[AIM OF THE EXERCISE] The records below hold a stretch from the line with "fingering (417, 2291)" through the line with "Sex online games (358, 1301)"; return exactly those lines, ends included, and nothing more.

=== Begin Enclosure ===

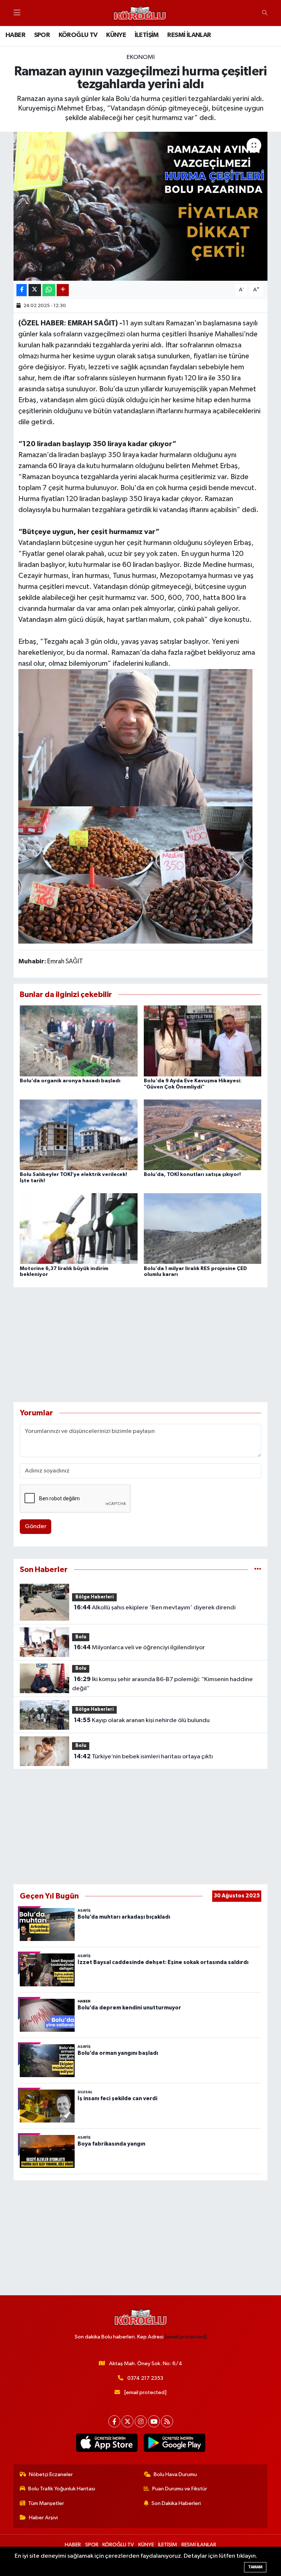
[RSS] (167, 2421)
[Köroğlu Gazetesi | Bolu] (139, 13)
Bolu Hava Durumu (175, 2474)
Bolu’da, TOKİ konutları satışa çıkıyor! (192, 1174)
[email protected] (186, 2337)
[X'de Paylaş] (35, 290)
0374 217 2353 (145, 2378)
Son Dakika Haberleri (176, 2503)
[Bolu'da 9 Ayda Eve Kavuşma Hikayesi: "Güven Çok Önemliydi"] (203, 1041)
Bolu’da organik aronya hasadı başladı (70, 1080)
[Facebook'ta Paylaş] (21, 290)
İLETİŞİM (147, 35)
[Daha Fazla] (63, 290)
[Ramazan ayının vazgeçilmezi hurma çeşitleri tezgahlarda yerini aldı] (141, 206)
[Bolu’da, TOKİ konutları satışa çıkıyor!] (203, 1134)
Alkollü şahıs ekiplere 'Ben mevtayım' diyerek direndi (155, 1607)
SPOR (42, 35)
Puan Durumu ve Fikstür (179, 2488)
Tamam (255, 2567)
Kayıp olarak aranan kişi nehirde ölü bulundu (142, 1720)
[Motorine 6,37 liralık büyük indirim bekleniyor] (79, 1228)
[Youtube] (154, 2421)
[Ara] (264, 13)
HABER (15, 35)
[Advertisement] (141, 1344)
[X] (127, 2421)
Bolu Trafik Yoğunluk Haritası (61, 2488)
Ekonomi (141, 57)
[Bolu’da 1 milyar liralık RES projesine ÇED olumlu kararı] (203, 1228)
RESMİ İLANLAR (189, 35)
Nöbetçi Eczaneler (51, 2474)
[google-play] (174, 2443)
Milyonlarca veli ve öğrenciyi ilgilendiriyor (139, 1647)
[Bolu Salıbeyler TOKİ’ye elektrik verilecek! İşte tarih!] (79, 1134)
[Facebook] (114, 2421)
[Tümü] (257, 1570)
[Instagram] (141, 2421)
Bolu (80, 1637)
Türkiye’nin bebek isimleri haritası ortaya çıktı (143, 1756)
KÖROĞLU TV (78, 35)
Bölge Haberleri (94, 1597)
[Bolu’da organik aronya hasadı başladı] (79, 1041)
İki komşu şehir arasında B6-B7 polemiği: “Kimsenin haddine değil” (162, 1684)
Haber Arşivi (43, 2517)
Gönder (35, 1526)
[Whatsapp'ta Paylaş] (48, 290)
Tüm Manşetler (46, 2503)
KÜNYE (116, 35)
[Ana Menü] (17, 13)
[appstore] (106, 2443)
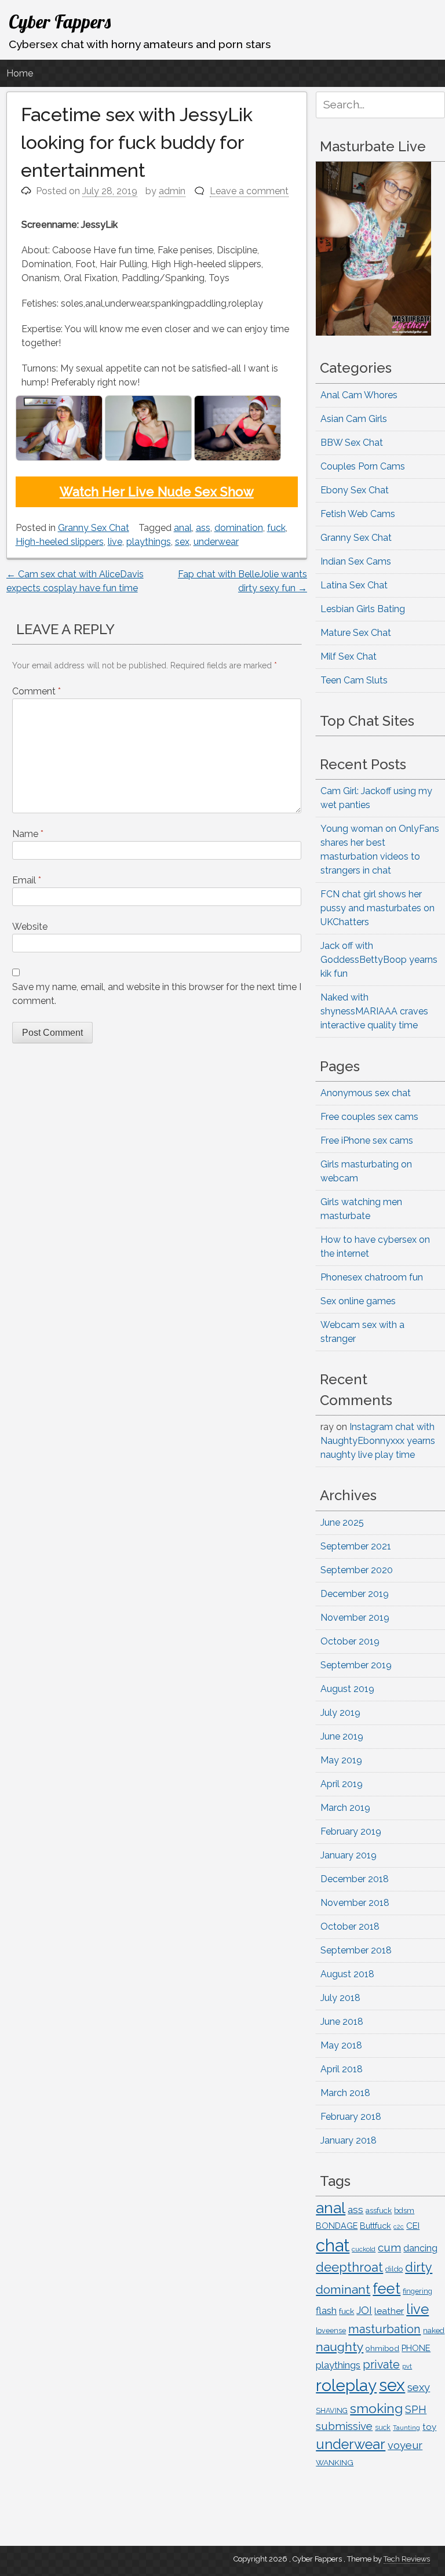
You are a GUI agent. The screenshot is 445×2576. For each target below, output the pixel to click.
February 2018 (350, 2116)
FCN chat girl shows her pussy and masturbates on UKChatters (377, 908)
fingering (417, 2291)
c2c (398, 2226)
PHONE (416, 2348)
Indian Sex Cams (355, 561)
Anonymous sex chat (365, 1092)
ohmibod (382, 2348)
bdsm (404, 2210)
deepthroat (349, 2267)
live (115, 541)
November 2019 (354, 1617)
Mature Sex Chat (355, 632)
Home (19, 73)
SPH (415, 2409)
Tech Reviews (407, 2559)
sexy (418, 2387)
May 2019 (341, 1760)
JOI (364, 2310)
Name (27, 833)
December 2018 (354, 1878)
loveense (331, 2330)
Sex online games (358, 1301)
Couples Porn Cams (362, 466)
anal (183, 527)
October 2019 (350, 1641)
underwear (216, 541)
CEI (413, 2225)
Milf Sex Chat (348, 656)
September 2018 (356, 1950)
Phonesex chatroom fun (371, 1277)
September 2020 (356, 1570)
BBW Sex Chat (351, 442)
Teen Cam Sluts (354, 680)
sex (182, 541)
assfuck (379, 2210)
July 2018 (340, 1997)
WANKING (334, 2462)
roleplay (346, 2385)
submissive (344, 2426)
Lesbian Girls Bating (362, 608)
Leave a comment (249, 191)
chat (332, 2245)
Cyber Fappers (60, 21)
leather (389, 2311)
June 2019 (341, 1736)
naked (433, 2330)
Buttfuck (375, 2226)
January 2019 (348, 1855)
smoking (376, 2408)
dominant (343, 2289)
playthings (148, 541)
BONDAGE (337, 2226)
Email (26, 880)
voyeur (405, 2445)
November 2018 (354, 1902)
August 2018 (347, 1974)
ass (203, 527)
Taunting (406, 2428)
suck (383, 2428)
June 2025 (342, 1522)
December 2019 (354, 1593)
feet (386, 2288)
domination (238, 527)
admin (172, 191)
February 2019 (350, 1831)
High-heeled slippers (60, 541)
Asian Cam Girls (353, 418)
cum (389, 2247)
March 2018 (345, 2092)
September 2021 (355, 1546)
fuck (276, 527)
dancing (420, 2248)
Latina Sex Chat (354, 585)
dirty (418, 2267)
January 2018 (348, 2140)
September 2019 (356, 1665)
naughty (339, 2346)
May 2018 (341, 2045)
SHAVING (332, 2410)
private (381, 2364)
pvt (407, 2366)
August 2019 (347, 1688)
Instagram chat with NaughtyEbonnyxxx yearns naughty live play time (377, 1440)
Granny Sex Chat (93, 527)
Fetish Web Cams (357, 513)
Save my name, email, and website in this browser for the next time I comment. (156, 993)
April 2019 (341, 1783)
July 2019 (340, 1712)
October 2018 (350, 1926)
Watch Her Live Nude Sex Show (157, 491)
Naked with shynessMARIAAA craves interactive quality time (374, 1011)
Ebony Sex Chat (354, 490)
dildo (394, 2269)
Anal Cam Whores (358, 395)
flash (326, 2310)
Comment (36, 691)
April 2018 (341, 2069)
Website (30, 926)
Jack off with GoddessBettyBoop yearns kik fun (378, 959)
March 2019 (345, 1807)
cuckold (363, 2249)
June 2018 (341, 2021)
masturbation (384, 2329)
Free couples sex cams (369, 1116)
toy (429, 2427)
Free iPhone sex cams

=== End Enclosure ===

[FINISHED TASK]
fingering (417, 2291)
c2c (398, 2226)
PHONE (416, 2348)
Indian Sex Cams (355, 561)
Anonymous sex chat (365, 1092)
ohmibod (382, 2348)
bdsm (404, 2210)
deepthroat (349, 2267)
live (115, 541)
November 2019 (354, 1617)
Mature Sex Chat (355, 632)
Home (19, 73)
SPH (415, 2409)
Tech Reviews (407, 2559)
sexy (418, 2387)
May 2019 (341, 1760)
JOI (364, 2310)
Name (27, 833)
December 2018 (354, 1878)
loveense (331, 2330)
Sex online games (358, 1301)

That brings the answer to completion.